>>>>

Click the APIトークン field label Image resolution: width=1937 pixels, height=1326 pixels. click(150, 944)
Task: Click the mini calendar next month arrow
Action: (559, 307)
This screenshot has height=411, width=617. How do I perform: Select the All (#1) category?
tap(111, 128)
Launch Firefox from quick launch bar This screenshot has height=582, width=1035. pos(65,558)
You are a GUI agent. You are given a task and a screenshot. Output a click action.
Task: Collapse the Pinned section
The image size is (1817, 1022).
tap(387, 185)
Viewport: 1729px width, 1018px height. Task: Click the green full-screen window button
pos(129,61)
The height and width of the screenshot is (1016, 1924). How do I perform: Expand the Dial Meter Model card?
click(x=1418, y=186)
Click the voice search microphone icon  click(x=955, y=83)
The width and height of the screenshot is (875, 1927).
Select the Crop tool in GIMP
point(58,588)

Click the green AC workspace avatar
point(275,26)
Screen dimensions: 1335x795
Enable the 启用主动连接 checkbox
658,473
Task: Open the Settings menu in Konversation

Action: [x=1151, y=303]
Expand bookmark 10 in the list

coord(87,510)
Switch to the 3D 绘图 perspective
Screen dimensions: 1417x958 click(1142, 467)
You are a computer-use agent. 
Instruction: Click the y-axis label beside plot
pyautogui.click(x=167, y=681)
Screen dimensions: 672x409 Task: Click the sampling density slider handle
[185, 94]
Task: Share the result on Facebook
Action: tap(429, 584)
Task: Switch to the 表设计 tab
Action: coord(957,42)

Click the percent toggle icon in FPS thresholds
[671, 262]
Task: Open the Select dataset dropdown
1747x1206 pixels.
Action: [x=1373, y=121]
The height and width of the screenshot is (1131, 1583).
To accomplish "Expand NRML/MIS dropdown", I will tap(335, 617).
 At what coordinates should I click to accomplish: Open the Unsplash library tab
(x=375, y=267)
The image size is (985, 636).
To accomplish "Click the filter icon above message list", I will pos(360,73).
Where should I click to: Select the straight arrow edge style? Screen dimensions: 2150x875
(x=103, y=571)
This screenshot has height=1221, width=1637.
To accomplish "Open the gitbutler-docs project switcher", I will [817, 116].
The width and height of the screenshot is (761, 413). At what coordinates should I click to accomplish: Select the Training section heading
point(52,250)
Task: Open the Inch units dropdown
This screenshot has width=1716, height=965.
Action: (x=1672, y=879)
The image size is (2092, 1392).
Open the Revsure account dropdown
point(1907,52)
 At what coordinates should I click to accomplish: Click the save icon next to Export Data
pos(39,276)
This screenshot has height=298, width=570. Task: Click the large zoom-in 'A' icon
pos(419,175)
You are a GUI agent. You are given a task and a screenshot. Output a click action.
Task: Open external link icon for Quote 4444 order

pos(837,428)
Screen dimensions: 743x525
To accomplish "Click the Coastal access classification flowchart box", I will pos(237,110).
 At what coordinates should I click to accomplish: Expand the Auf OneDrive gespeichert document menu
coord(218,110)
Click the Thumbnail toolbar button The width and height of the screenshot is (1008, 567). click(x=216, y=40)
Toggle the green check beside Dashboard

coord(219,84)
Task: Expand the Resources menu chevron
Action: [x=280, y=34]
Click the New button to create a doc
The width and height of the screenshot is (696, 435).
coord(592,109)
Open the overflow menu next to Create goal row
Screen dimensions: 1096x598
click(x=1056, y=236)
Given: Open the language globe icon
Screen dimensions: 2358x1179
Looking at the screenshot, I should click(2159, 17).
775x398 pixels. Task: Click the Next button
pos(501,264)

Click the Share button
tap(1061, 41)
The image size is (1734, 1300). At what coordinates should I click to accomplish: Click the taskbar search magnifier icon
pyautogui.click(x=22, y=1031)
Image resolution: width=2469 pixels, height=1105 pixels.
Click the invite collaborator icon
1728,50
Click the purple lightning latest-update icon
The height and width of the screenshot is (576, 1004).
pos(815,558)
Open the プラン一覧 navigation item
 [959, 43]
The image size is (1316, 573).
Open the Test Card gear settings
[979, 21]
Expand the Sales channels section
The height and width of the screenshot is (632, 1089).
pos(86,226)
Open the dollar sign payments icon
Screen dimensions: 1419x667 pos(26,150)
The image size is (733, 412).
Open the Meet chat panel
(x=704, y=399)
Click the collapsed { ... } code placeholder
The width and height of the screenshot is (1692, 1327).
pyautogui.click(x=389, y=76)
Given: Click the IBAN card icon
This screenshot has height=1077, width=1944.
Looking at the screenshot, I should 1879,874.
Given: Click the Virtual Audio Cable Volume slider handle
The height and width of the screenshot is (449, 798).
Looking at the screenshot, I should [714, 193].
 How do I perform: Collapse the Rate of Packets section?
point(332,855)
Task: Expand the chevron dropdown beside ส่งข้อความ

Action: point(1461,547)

<<<<

__Work instructions__
Whenever "will" shows up in a line of the listing, copy that whole line.

__Answer box__
To accomplish "Expand NRML/MIS dropdown", I will tap(335, 617).
To accomplish "Click the filter icon above message list", I will pos(360,73).
To accomplish "Open the gitbutler-docs project switcher", I will [817, 116].
To accomplish "Click the Coastal access classification flowchart box", I will pos(237,110).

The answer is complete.